▸ WYBRANY FRAGMENT
=======

Uroczystość, która odbyła się 4 lutego w Bagandou, na długo zapamiętają wszyscy jej uczestnicy. Nie tylko dlatego, że trwała 4 godziny.
Konsekracja kościoła pw. św. Piotra, wzniesionego staraniem i osobistym zaangażowaniem ks. Mieczysława Pająka, sprowadziła ponad półtora tysiąca osób. Świątynia została konsekrowana przez pierwszego biskupa diecezji Mbaiki Rino Perrin przy asystencji biskupa tarnowskiego Andrzeja Jeża, misjonarzy tarnowskich i innych misjonarzy polskich, a także misjonarek i misjonarzy innych narodowości.
Jeśli szpital w tej miejscowości zasłużył na miano „perły”, to konsekrowany kościół jest również budynkiem na taką nazwę zasługującym. Patrząc na niego z zewnątrz, a później oglądając go od środka, nie ma się co do tego żadnej wątpliwości. Nie wiem, czy gdziekolwiek w Afryce, w miejscu tak trudno dostępnym jak Bagandou, powstał tak starannie zaplanowany i wykończony obiekt przeznaczony na miejsce kultu.
Wymiary świątyni to 26,5 m na 14,5 m. Jej wysokość to 10 m, przedłużona jeszcze o trzymetrowy krzyż, wykonany z nierdzewnego kajneru, świecący w nocy dzięki podpiętym doń diodom.
Budowa trwała od 2013 roku, przerwana jednak na półtora roku z powodu braku środka transportu w firmie ją wykonującej. Cały kościół oprócz zużytych do budowy cegieł, cementu i więźby dachowej, praktycznie został przywieziony z Polski.

=======

▸ ZADANIE DO WYKONANIA 1
Przepisz dosłownie z tekstu o konsekracji kościoła w Bagandou cały fragment od „Uroczystość, która odbyła” aż po „misjonarzy innych narodowości.”.
▸ ZADANIE DO WYKONANIA 2
Kto według tekstu o konsekracji kościoła w Bagandou dokonał konsekracji świątyni?
Pozycje nie mają tu żadnego znaczenia.

=======

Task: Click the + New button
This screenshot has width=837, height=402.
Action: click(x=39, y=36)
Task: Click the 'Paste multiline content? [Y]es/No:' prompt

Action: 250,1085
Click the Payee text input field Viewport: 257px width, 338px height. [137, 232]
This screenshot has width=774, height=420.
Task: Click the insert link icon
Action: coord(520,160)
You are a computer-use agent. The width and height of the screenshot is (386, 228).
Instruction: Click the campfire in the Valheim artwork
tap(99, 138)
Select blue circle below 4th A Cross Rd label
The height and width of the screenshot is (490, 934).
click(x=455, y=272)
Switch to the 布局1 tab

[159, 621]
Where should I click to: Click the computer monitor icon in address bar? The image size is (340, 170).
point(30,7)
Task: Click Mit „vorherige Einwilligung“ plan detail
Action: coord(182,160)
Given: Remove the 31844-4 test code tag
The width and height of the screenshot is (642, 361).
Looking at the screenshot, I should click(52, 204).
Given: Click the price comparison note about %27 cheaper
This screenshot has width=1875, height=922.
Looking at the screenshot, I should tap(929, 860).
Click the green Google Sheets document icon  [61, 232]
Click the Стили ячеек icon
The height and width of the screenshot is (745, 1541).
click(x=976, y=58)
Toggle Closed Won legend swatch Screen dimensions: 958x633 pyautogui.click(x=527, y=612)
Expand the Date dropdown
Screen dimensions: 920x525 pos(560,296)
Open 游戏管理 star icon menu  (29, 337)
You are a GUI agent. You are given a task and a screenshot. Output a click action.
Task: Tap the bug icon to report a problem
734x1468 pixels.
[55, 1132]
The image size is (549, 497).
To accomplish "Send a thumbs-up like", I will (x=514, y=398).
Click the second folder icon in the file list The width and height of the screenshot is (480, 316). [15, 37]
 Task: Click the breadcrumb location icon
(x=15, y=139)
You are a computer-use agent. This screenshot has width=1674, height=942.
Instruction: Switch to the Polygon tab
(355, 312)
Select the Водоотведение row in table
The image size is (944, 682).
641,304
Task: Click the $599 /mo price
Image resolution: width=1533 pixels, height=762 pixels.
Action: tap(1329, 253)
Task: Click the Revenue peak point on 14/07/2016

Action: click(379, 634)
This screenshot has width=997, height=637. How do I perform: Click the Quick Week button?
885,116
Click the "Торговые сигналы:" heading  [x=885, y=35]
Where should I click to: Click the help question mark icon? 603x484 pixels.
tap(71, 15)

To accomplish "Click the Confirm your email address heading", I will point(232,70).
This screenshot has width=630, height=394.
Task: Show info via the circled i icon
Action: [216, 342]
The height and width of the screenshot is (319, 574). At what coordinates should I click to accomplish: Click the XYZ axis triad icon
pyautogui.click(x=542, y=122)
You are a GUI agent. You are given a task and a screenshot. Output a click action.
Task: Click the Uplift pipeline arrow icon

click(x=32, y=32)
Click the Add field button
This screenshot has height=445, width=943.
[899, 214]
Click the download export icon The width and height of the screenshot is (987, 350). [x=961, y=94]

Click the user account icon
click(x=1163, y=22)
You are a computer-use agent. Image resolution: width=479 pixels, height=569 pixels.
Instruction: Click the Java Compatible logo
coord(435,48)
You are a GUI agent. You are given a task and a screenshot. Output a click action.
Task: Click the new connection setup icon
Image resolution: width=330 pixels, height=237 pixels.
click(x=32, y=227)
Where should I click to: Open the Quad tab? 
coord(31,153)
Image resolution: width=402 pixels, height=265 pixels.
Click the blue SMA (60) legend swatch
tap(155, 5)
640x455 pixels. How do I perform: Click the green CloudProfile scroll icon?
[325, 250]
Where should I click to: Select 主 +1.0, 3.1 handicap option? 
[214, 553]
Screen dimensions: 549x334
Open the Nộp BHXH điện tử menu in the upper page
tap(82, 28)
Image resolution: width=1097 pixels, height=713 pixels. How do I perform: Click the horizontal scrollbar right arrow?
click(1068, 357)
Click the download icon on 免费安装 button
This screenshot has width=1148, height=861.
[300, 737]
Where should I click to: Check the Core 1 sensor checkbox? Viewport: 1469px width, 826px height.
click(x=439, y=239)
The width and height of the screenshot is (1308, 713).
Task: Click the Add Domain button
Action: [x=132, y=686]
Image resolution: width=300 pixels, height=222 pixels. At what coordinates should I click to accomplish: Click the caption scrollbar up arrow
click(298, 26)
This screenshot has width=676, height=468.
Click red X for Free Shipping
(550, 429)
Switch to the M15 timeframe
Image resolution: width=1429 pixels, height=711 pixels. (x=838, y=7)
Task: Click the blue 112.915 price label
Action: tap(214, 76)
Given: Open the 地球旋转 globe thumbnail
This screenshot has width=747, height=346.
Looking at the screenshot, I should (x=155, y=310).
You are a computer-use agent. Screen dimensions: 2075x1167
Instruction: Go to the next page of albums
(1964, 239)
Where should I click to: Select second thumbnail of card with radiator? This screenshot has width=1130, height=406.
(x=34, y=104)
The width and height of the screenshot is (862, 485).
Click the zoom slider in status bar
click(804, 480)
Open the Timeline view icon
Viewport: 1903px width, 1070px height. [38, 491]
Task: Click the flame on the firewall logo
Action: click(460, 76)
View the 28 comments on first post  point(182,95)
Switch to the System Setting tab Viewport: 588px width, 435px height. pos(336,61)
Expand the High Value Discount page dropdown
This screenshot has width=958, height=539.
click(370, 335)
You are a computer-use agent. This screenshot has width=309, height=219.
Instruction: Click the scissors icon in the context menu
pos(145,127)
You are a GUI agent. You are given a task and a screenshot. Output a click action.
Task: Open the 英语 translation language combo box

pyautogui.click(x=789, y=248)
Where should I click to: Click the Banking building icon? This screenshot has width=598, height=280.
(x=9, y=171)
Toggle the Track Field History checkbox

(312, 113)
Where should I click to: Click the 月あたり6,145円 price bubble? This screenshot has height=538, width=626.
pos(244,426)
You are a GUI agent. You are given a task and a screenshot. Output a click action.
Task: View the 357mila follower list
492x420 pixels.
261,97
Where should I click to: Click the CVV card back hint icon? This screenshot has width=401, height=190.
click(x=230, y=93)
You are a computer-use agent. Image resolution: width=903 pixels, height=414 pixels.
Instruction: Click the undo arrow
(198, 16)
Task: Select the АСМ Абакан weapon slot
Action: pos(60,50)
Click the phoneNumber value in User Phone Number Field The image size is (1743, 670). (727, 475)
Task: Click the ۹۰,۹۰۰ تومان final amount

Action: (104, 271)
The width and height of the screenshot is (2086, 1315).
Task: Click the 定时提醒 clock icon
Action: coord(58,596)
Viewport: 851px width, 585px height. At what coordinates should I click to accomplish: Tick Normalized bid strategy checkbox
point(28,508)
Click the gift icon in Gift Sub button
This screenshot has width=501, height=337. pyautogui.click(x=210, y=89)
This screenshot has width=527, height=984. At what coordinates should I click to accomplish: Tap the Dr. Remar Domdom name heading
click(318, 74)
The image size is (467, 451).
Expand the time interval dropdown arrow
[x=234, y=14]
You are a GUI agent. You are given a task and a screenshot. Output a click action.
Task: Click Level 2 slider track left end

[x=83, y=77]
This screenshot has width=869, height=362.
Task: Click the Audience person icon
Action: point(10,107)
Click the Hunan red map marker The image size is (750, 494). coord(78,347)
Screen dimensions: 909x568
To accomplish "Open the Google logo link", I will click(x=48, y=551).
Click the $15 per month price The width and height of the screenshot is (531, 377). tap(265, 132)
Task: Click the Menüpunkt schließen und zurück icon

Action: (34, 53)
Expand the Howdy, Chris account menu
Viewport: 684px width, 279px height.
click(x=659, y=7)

=======

▸ PEŁNA ODPOWIEDŹ 1
Uroczystość, która odbyła się 4 lutego w Bagandou, na długo zapamiętają wszyscy jej uczestnicy. Nie tylko dlatego, że trwała 4 godziny.
Konsekracja kościoła pw. św. Piotra, wzniesionego staraniem i osobistym zaangażowaniem ks. Mieczysława Pająka, sprowadziła ponad półtora tysiąca osób. Świątynia została konsekrowana przez pierwszego biskupa diecezji Mbaiki Rino Perrin przy asystencji biskupa tarnowskiego Andrzeja Jeża, misjonarzy tarnowskich i innych misjonarzy polskich, a także misjonarek i misjonarzy innych narodowości.

▸ PEŁNA ODPOWIEDŹ 2
Pierwszy biskup diecezji Mbaiki, Rino Perrin.